At the time of writing, there are only two known concerns with Meilisearch:

  1. It doesn't (yet) support High Availability via replication, although this is planned and under development. It does have other features to support high availability, such as very low restart time (in ms).
  2. It doesn't support boolean operators in keyword search ("red AND panda"), though it does of course support boolean operators in filters. This is a product decision aimed at keeping the user experience simple, and is unlikely to change.

Decision

  1. We will implement the new Studio search functionality using Meilisearch, as an experiment and to evaluate it more thoroughly.
  2. The Studio search functionality will be disabled by default in the next Open edX release (Redwood), so that Meilisearch will not be a requirement for any default nor existing features. This will also allow us to evaluate it before deciding to embrace it or replace it.
  3. We will keep the Meilisearch-specific code isolated to the new content/search Django app, so it's relatively easy to swap out later if this experiment doesn't pan out.
  4. We will not use edx-search for the new search functionality.
  5. For the experiment, we won't use Meilisearch during tests, but we expect to add that in the future if we move forward with replacing Elasticsearch completely.

Consequences

  1. Organizations that wish to try out the new Studio Search functionality in the Redwood release will have to install and configure Meilisearch.
  2. Building both the backend and frontend components of the Studio search project will be much faster and simpler than if we used ElasticSearch, edx-search, OpenSearch, django-haystack, etc.
  3. Keyword search with boolean operators will not be supported in any of the new search features.

Alternatives Considered

OpenSearch Only

Moving existing search functionality to OpenSearch is a possibility, but though it mostly addresses the licensing issue, it doesn't solve the problems of resource usage, API complexity, edx-search API complexity, lack of Instantsearch integration, and poor multi-tenancy.

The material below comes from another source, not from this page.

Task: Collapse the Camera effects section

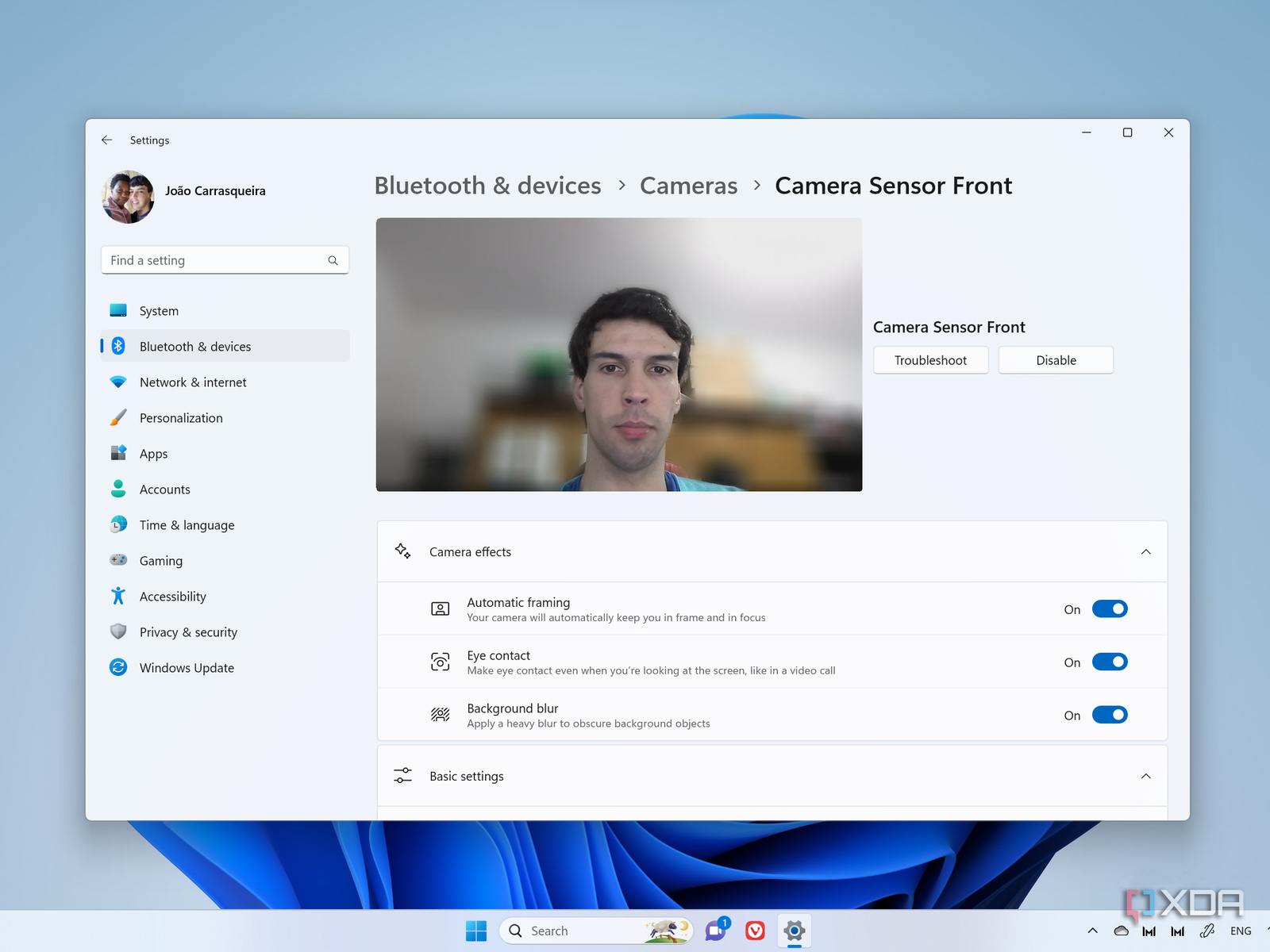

OpenSearch and Elasticsearch

When OpenSearch was originally forked from Elasticsearch, it was completely API compatible, but over time they have developed along divergent paths. Regardless of whether ElasticSearch and OpenSearch are actually wire-compatible, recent versions of all the official ElasticSearch clients have been made to actively reject connections to OpenSearch, which is why you generally won't find client libraries that work with both engines, and why there are OpenSearch forks of everything on the client side as well as the server side.

As there is no ready-to-use abstraction layer that would allow us to comfortably support both, and no interest in maintaining one ourselves, this is not an appealing option.

Algolia

Algolia is a great search engine service, but as it is a proprietary product, it is not suitable as a requirement for an open source platform like Open edX.